Had a similar task of exporting data from a < 6 node Hadoop cluster to an Oracle Datewarehouse. I've tested the following:
- Oracle Loader for Hadoop from the "Oracle BigData Connectors" suite
- Hadoop streaming job which uses sqloader as mapper, in its configuration you can read from stdin using:
load data infile "-"
Considering just speed, the Hadoop streaming job with sqloader as a mapper was the fastest way to transfer the data, but you have to install sqloader on each machine of your cluster. It was more of a personal curiosity, I would not recommend using this way to export data, the logging capabilities are limited, and should have a bigger impact on your datawarehouse performance.
The winner was Sqoop, it is pretty reliable, it's the import/export tool of the Hadoop ecosystem and was second fastest solution, according to my tests.(1.5x slower than first place)
Sqoop with OraOop (last updated 2012) was slower than the latest version of Sqoop, and requires extra configuration on the cluster.

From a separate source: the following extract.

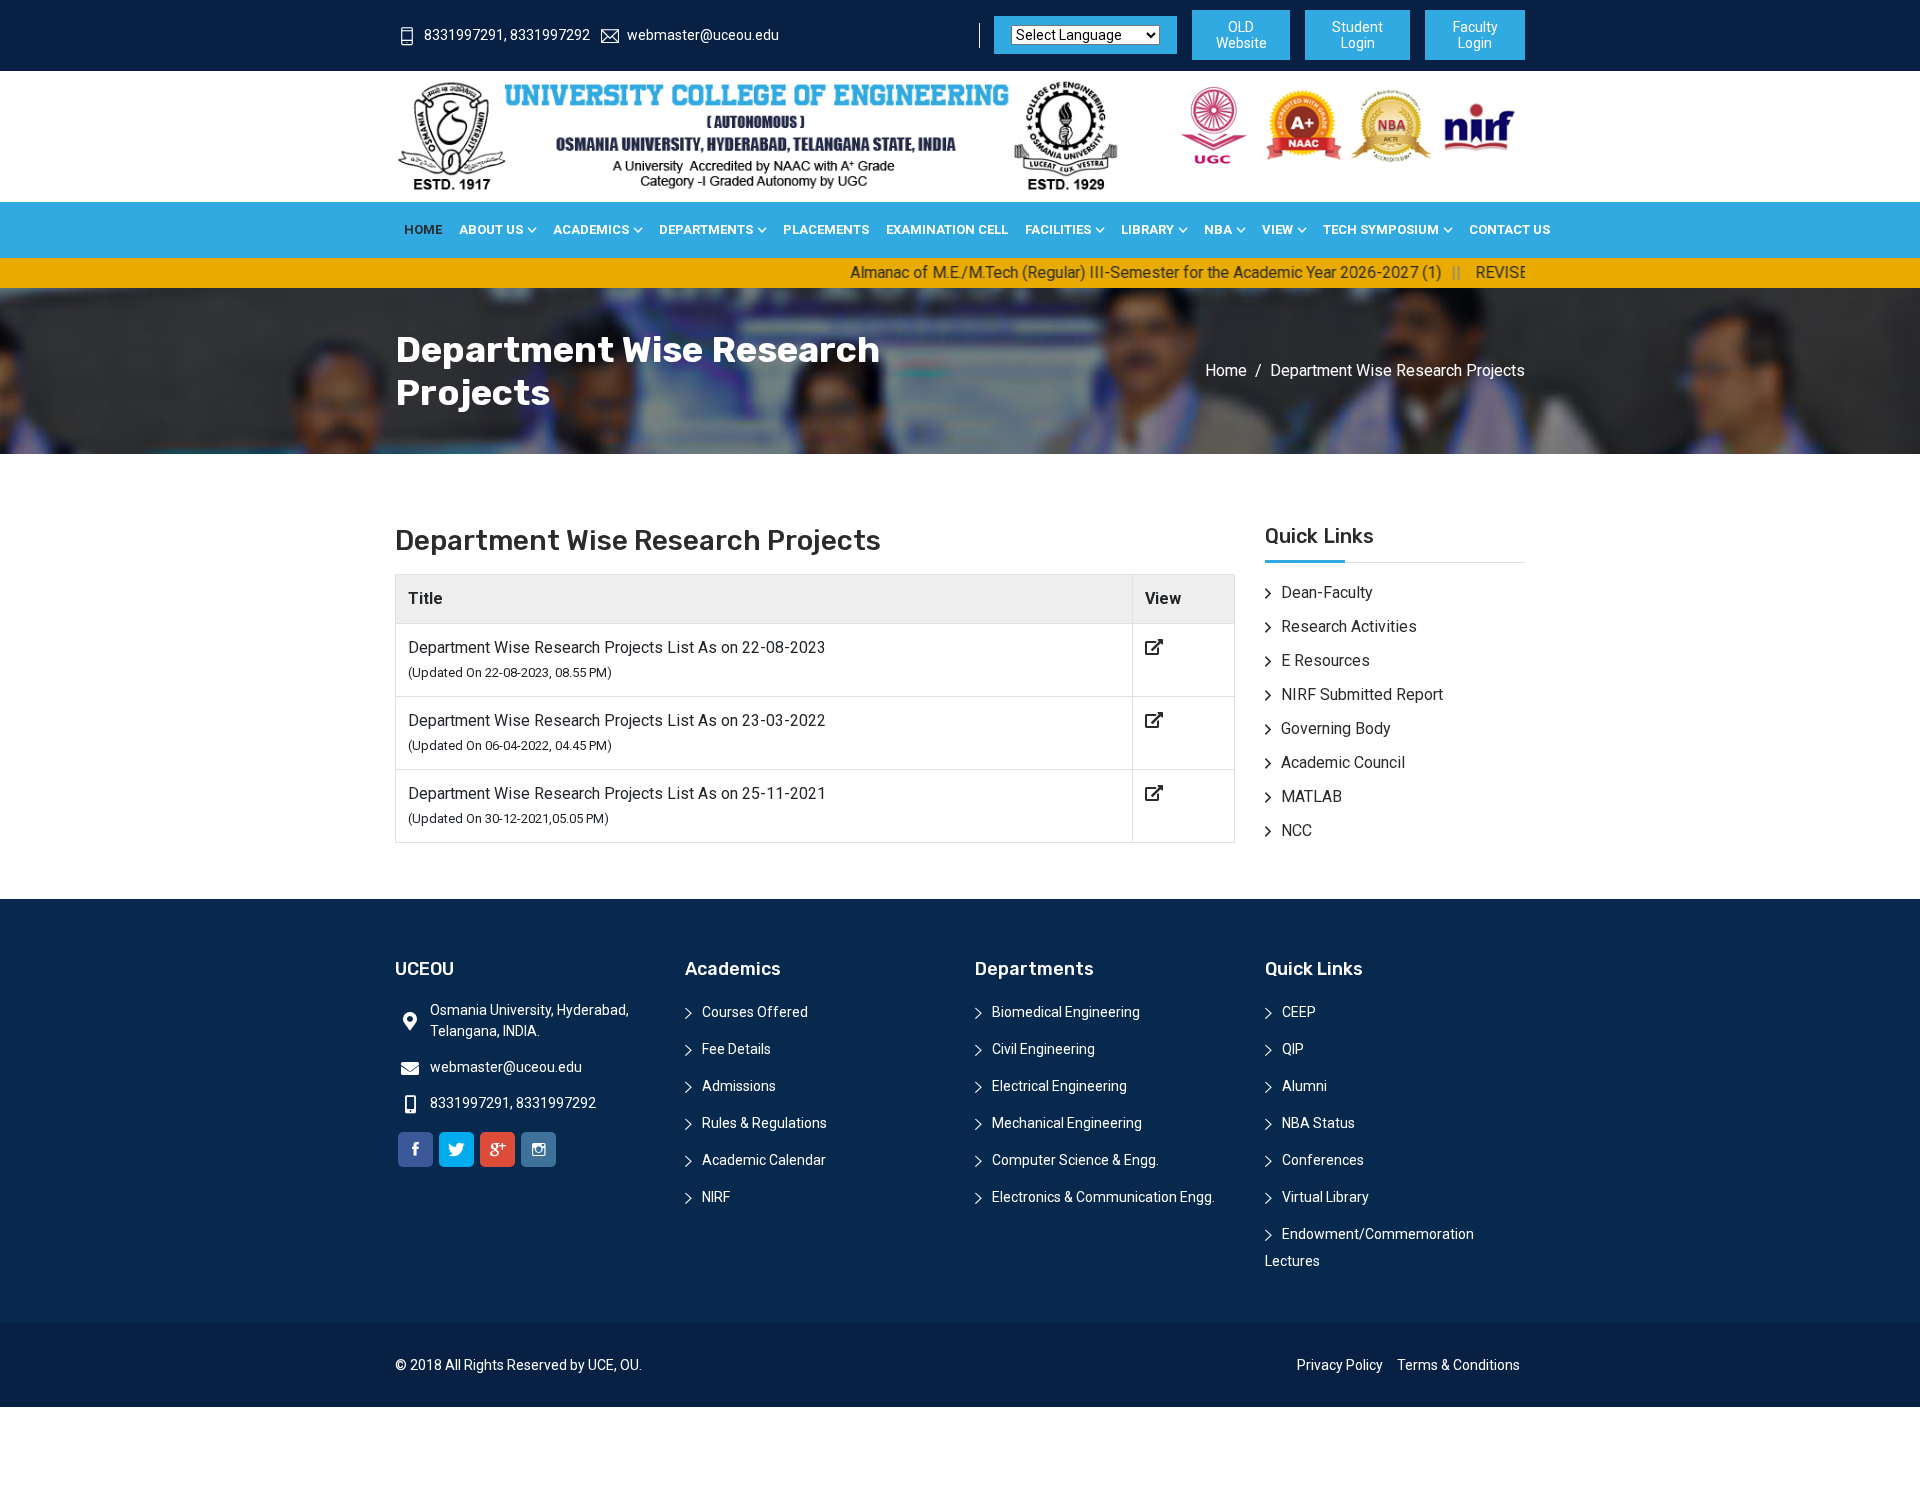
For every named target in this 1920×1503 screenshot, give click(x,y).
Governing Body (1336, 728)
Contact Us (1509, 229)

Finally, the worst time was obtained using Oracle's BigData Connectors, if you have a big cluster(>100 machines) then it should not be as bad as the time I obtained. The export was done in two steps. First step involves reprocessing the output and converting it to an Oracle Format that plays nice with the Datawarehouse. The second step was transferring the result to the Datawarehouse. This approach is better if you have a lot of processing power, and you would not impact the Datawarehouse's performance as much as the other solutions.